Systemic sclerosis (SSc) has the highest rates of morbidity and mortality of all rheumatic diseases. Patients suffering from this often debilitating, multi-system condition typically face a lifetime of symptom management with limited treatment options.

However, investigators from Hospital for Special Surgery and Weill Cornell Medical College in New York City have found potential efficacy using a medication currently approved to treat lupus. In a small randomized, placebo-controlled pilot trial, the human monoclonal antibody drug belimumab was found to be safe and possibly effective in treating SSc.

The findings – the first to assess the feasibility of belimumab therapy in SSc – were presented today at the American College of Rheumatology Annual Meeting in Washington, DC.

In the study, 20 patients with early, diffuse SSc of three years of duration or less were randomized to receive either intravenous lupus belimumab (Benlysta®), dosed at 10mg per kilogram of body weight, or a placebo. Both groups were administered background therapy with mycophenolate mofetil (CellCept®), dosed at 1000mg given orally twice a day.

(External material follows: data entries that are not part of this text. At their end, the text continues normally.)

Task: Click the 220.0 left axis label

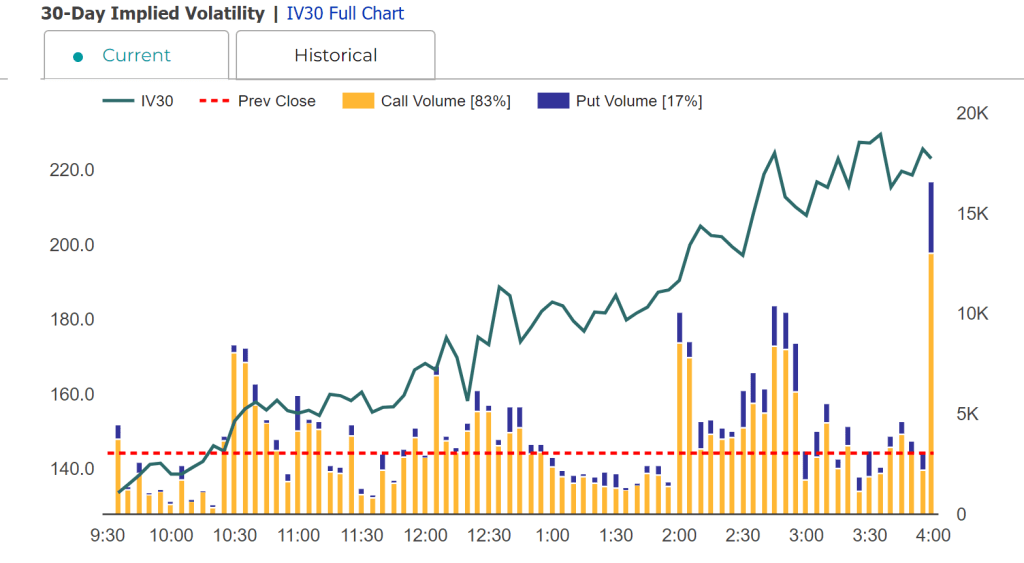Action: [72, 171]
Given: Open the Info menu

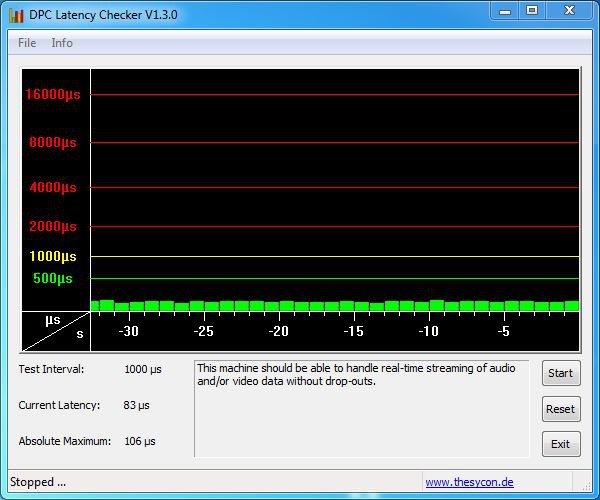Looking at the screenshot, I should (x=62, y=43).
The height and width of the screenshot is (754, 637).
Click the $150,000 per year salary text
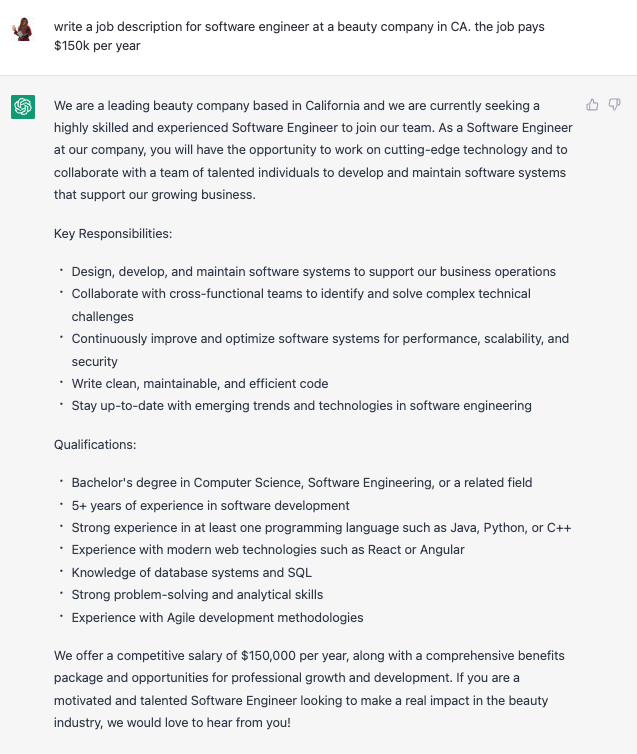click(296, 656)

The primary goal of this pilot study was to assess the safety and tolerability of the treatment as indicated by the number of adverse and serious adverse events, while also determining its potential efficacy based on a measure called the Modified Rodnan Skin Score (MRSS) after one year.

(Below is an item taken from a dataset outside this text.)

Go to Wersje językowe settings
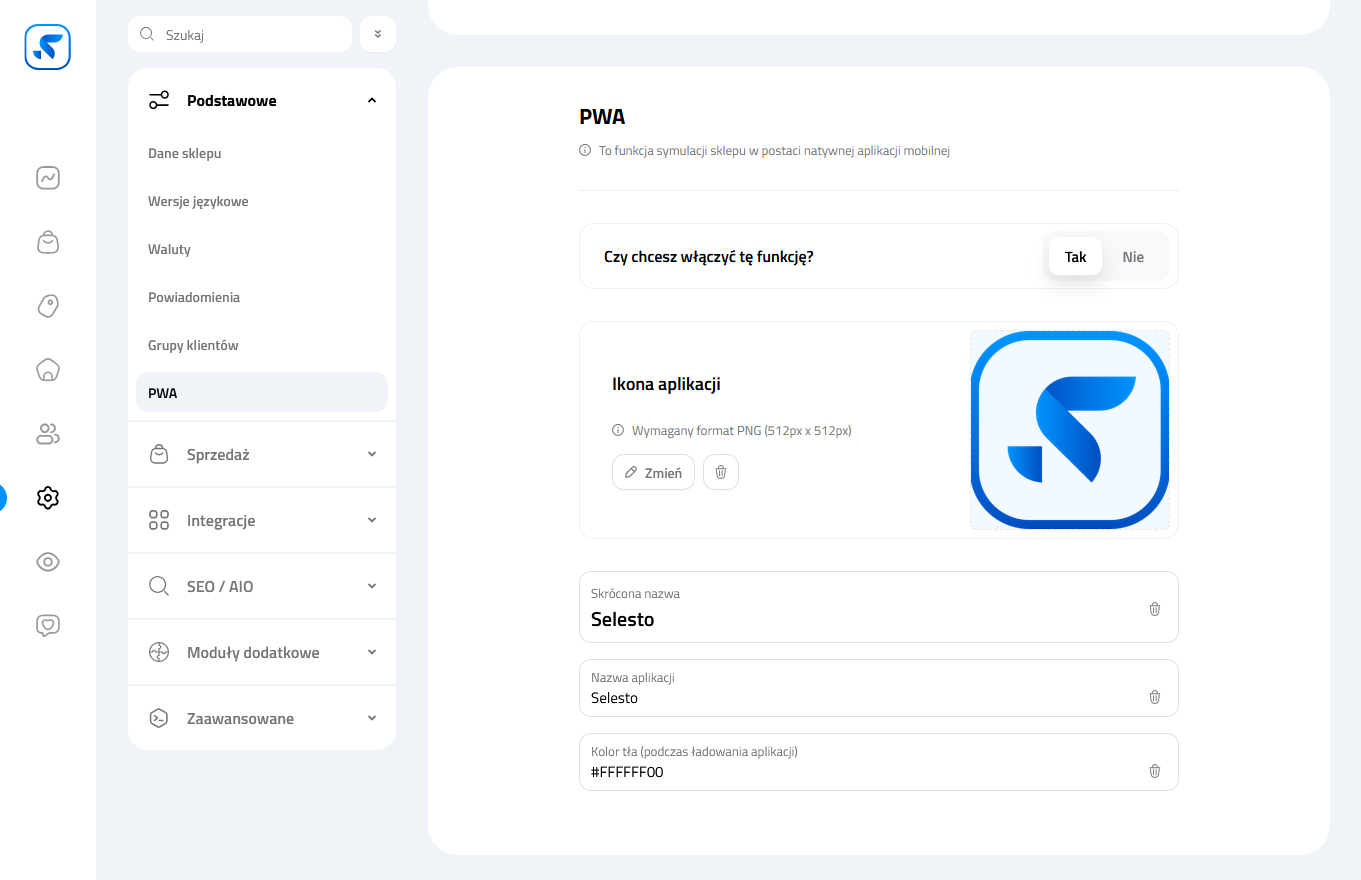This screenshot has width=1361, height=880. point(198,202)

After randomization, one patient in each group was withdrawn from the study due to disease progression. In the remaining patients, no significant differences in the rates of adverse events were seen between groups; and although three serious adverse events were reported, they all occurred in the placebo group and were deemed unrelated to the study.

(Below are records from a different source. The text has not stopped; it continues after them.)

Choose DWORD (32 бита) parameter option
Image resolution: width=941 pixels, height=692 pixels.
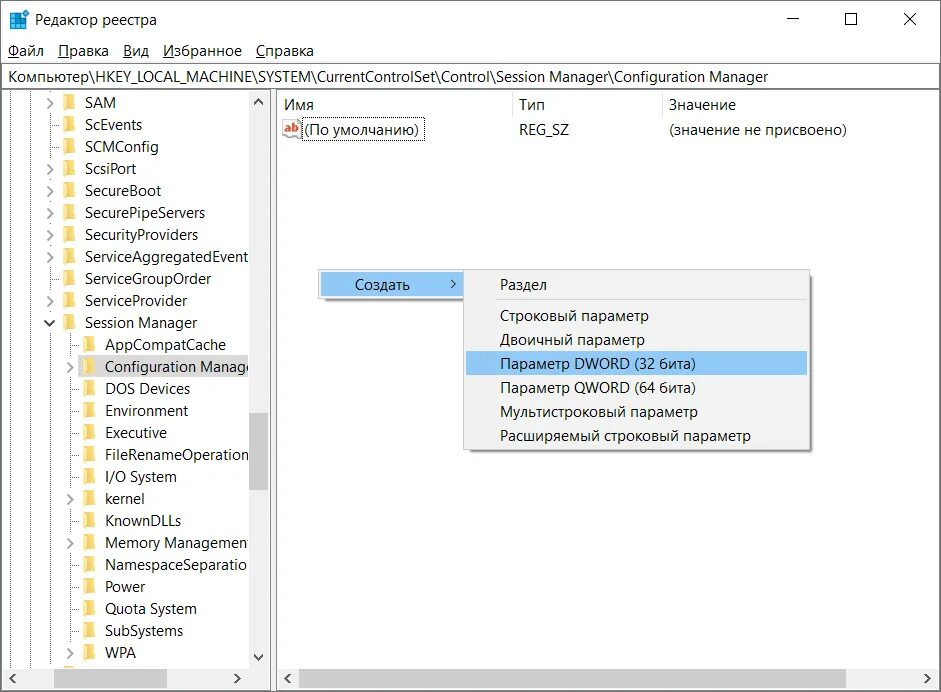click(x=597, y=363)
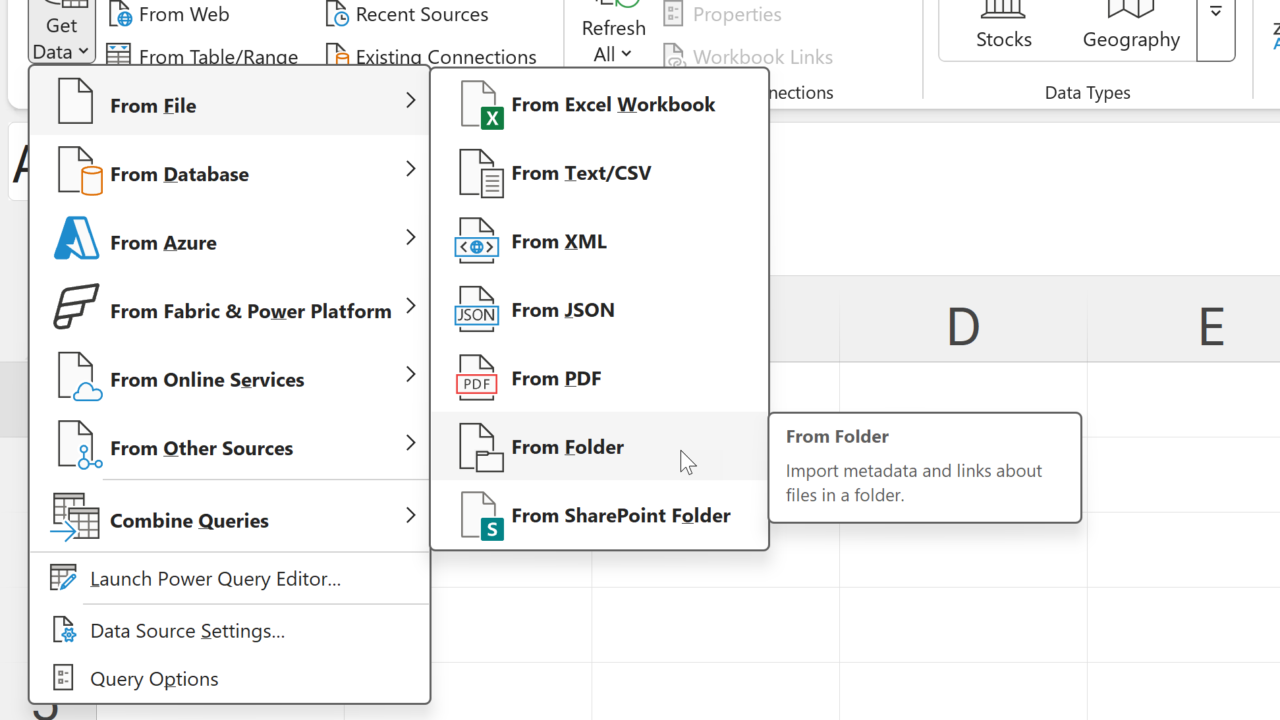This screenshot has width=1280, height=720.
Task: Choose From Folder menu item
Action: click(567, 447)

Though not reaching statistical significance, seven out of nine of the study subjects treated with belimumab saw at least a 20% improvement in their MRSS score, compared with just three out of nine in the placebo group.

"Our study was underpowered to show a definitive treatment effect of belimumab," says lead author Jessica K. Gordon, MD, rheumatologist at HSS. "However it was done so we could get an initial sense of whether or not this medication is safe in systemic sclerosis patients – which it appears to be – and also whether there might be findings suggesting efficacy."

As Dr. Gordon explains, abnormal activity in a form of white blood cells called B-cells is thought to play a role in SSc. A similar mechanism is involved in lupus, for which belimumab is an approved treatment.

"There are similarities in the immunologic alterations in SLE and SSc, so this is a reasonable consideration. Additionally, other approaches to inhibiting B-cell function have suggested benefit in SSc as well," says Robert Spiera, MD, senior author of the paper and rheumatologist at HSS.

A related study conducted by Drs. Gordon and Spiera and colleagues in collaboration with a team from Dartmouth – which will be presented as a poster at the ACR meeting - looked at gene expression profiles in skin biopises from the same  two patient groups.

They found that in patients in the belimumab group whose skin scores improved, there were decreases in the expression of certain genes associated with B-cell signaling; this was not the case in the placebo group and appears to reflect a pharmacologic effect of the medication.

"There are no FDA-approved treatments for scleroderma and these patients can suffer for many, many years," admits Dr. Gordon. "But these findings lay the foundation for larger and more definitive studies in this complex patient group."